Interface element records
--- START ---

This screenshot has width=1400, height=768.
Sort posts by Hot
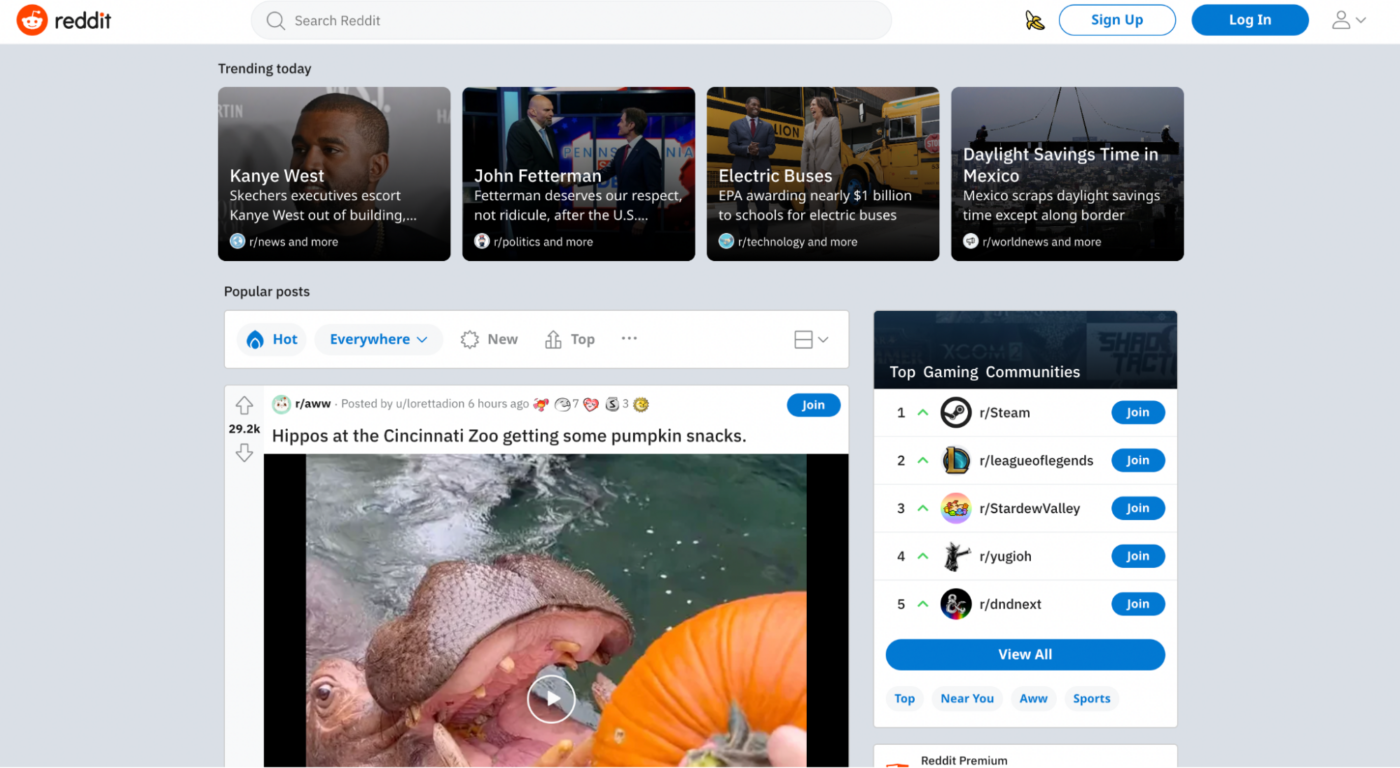pos(273,340)
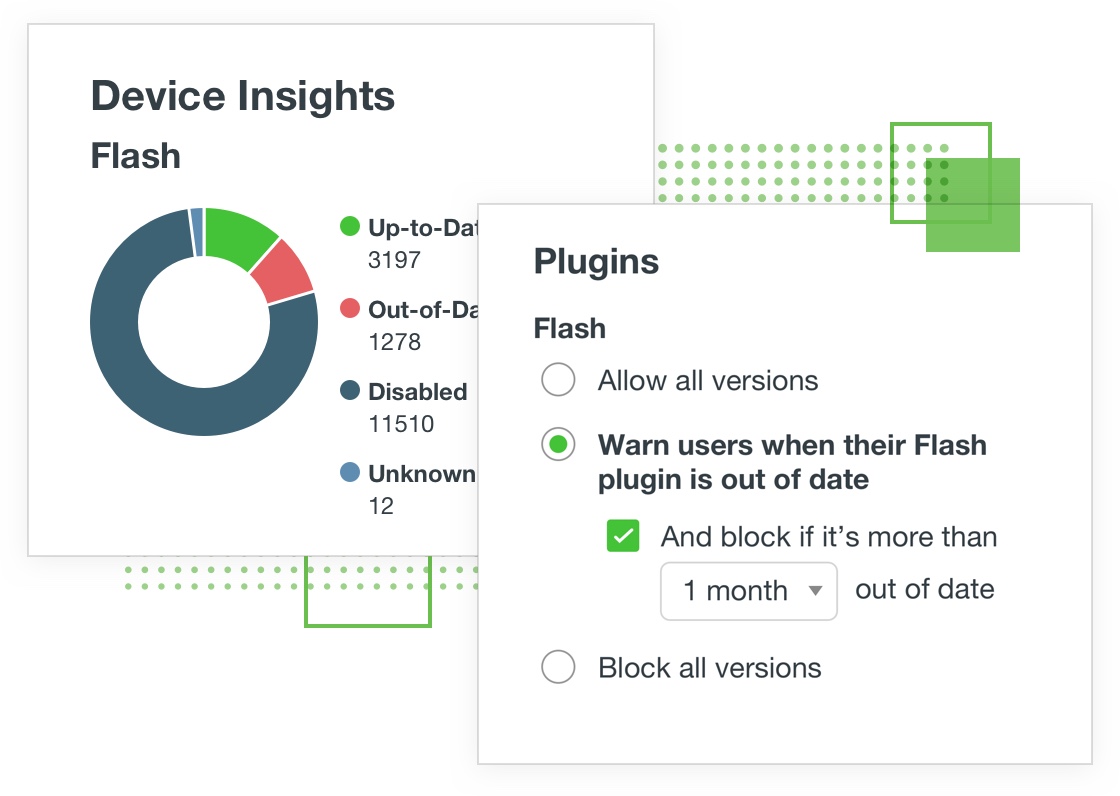This screenshot has width=1120, height=796.
Task: Select the Block all versions radio option
Action: click(x=558, y=667)
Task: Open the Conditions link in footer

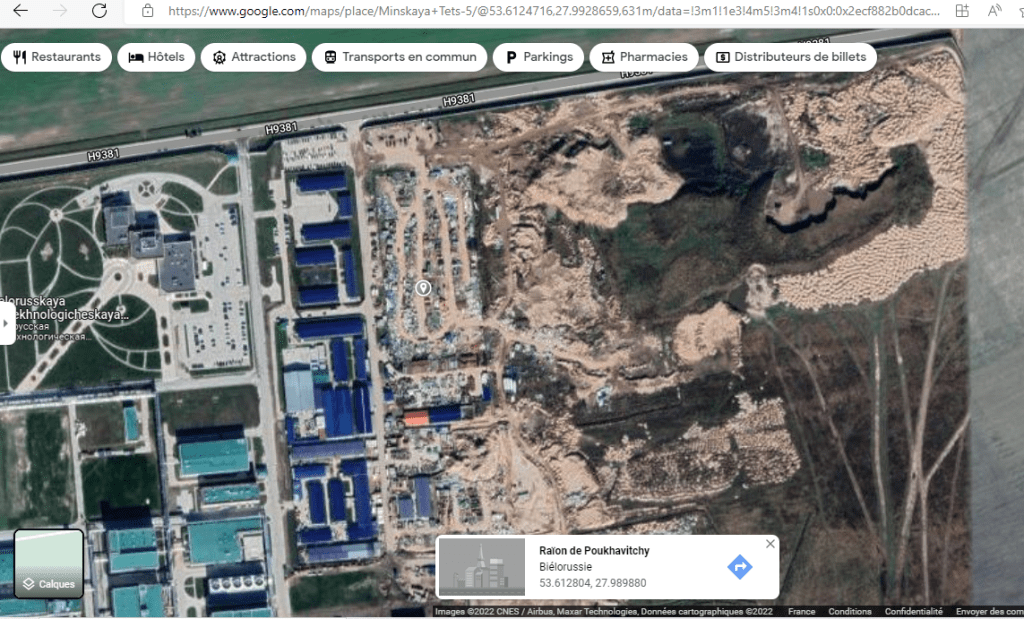Action: [849, 611]
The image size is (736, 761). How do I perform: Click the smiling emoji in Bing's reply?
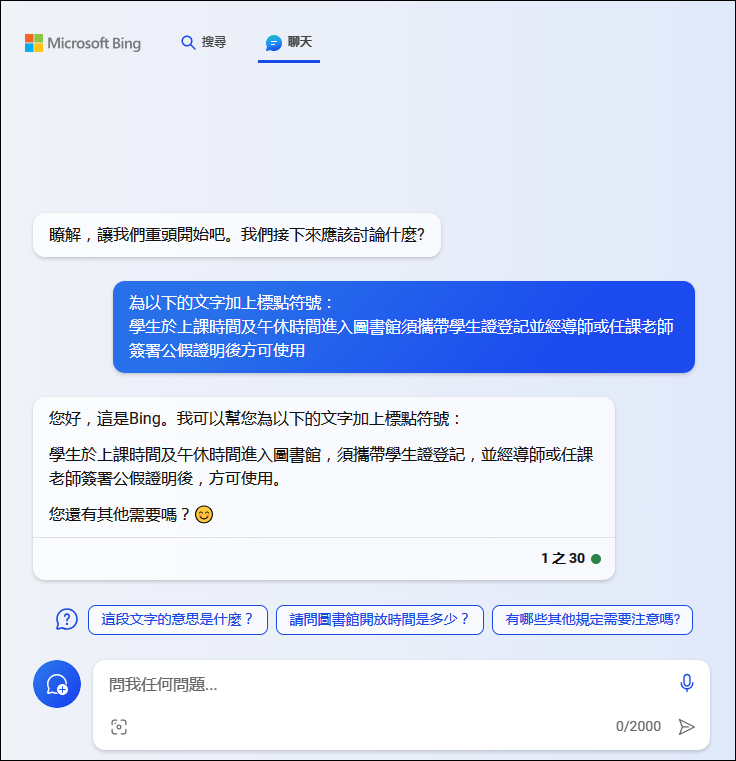click(x=204, y=514)

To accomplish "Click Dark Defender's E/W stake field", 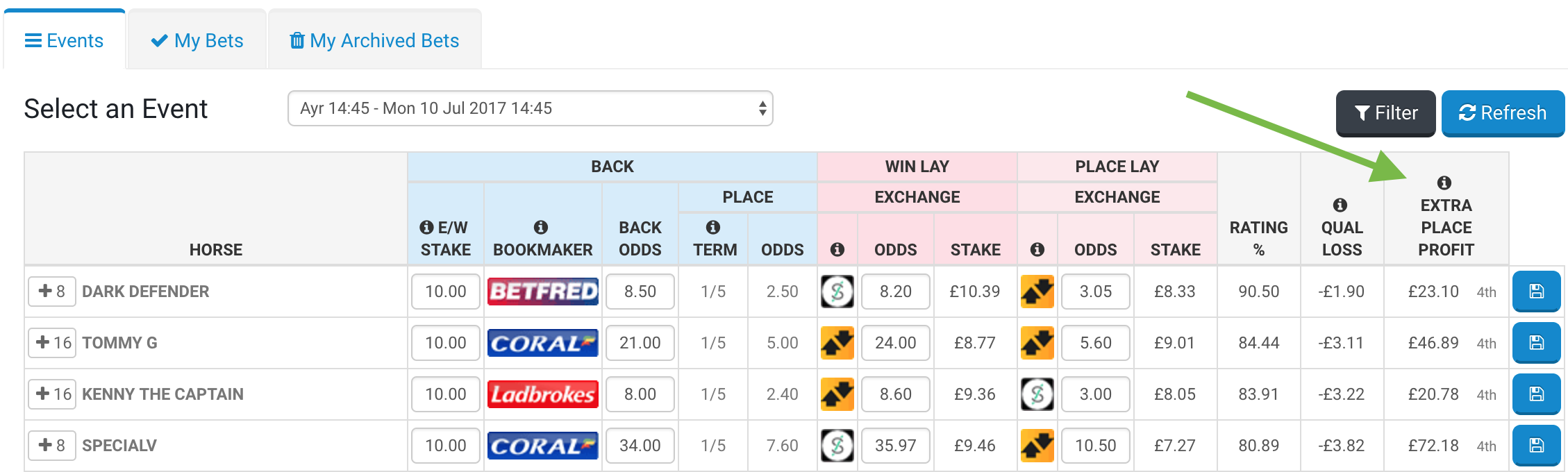I will point(445,292).
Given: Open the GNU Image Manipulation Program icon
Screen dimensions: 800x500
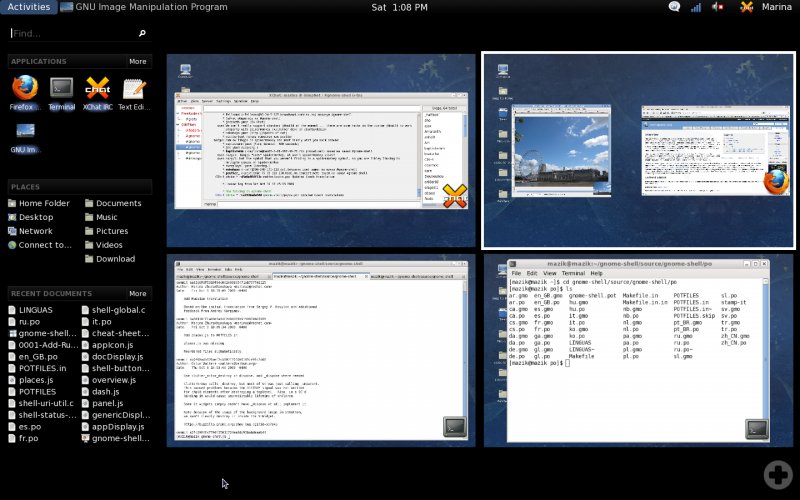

--- END ---

- _What to do_: Quote the data verbatim, starting at the line that contains "Given: Open the" and ending at the end of the data. Leave the pictures out of the answer.

- _Task solution_:
Given: Open the GNU Image Manipulation Program icon
Screen dimensions: 800x500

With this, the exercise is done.